Saint Nikephoros, Abbot and Founder of Medikion Monastery (+ 813)

St. Nikephoros of Medikion (Feast Day - May 4)

Verses

Bearing a crown for his divine virtue,
Divine Nikephoros is carried off from life.

Our Holy Father Nikephoros lived in the time of iconoclasm, and was born to a wealthy family of Constantinople. Having loved Christ from his childhood, and seeing the heresy of iconoclasm spread, he withdrew from the world and any attachments to worldly things and became a monk at the Monastery of Herakleion in Bithynia. Then he withdrew into the mountains of a family estate where he lived in silence and stillness, occupying himself with fasting, vigils and prayer, and there he prayed to God that peace may come to the Roman Empire. When signs of peace came, he established Medikion Monastery.

The Monastery of Saint Sergios of Medikion, commonly simply known as the Medikion Monastery, and later as the Monastery of the Holy Fathers, was in Trigleia of Bithynia. The founder of the monastery was Saint Nikephoros in 780, who restored a ruined church dedicated to Saint Michael and built the monastery around it. Nikephoros served as its first abbot until his death in 813. Nikephoros participated in the Seventh Ecumenical Synod of Nicaea in 787, where he indicates the monastery's full original name as "Saint Sergios of Medikion".
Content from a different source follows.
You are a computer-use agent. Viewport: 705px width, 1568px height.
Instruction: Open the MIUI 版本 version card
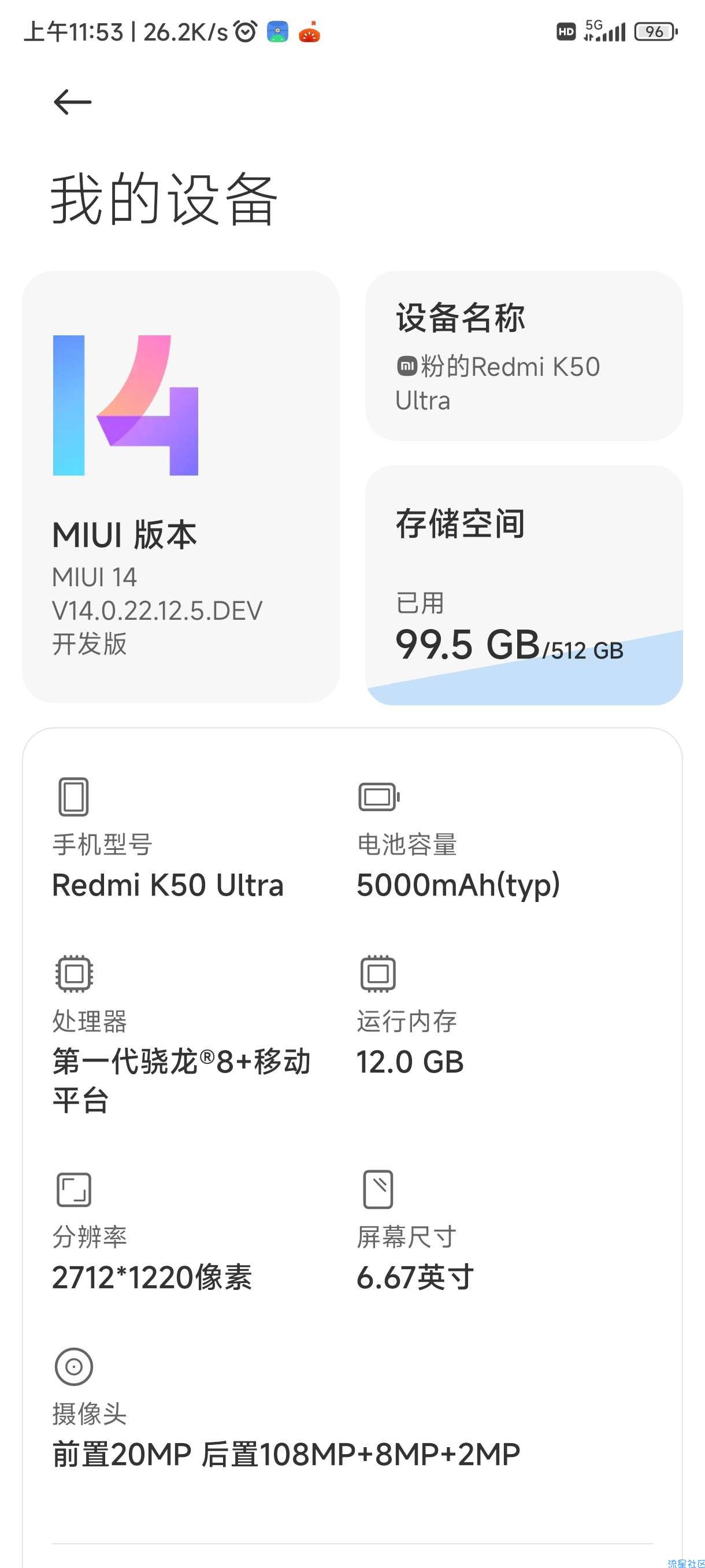tap(181, 487)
In his youth a boy named Niketas (Apr. 3) came to Medikion Monastery, and he was tonsured a monk by Nikephoros. After seven years of virtuous living at the monastery, famed for its strict monastic rule, Saint Niketas was ordained presbyter. Saint Nikephoros, knowing the holy life of the young monk, entrusted to him the guidance of the monastery when he himself became ill.

When Leo V the Armenian (813-820) came to the throne, iconoclasm began to spread again. Because Nikephoros was found guilty of being a venerator of icons, he was exiled and imprisoned in a dark cell. After enduring this isolation for his love of Christ, he reposed there in peace. When Saint Nikephoros departed to the Lord in his old age in 813, the brethren unanimously chose Saint Niketas as abbot.

Saint Niketas reposed in the Lord in 824. Both Saints Nikephoros and Niketas were buried at the narthex of the Medikion Monastery's Church of Saint Michael with reverence.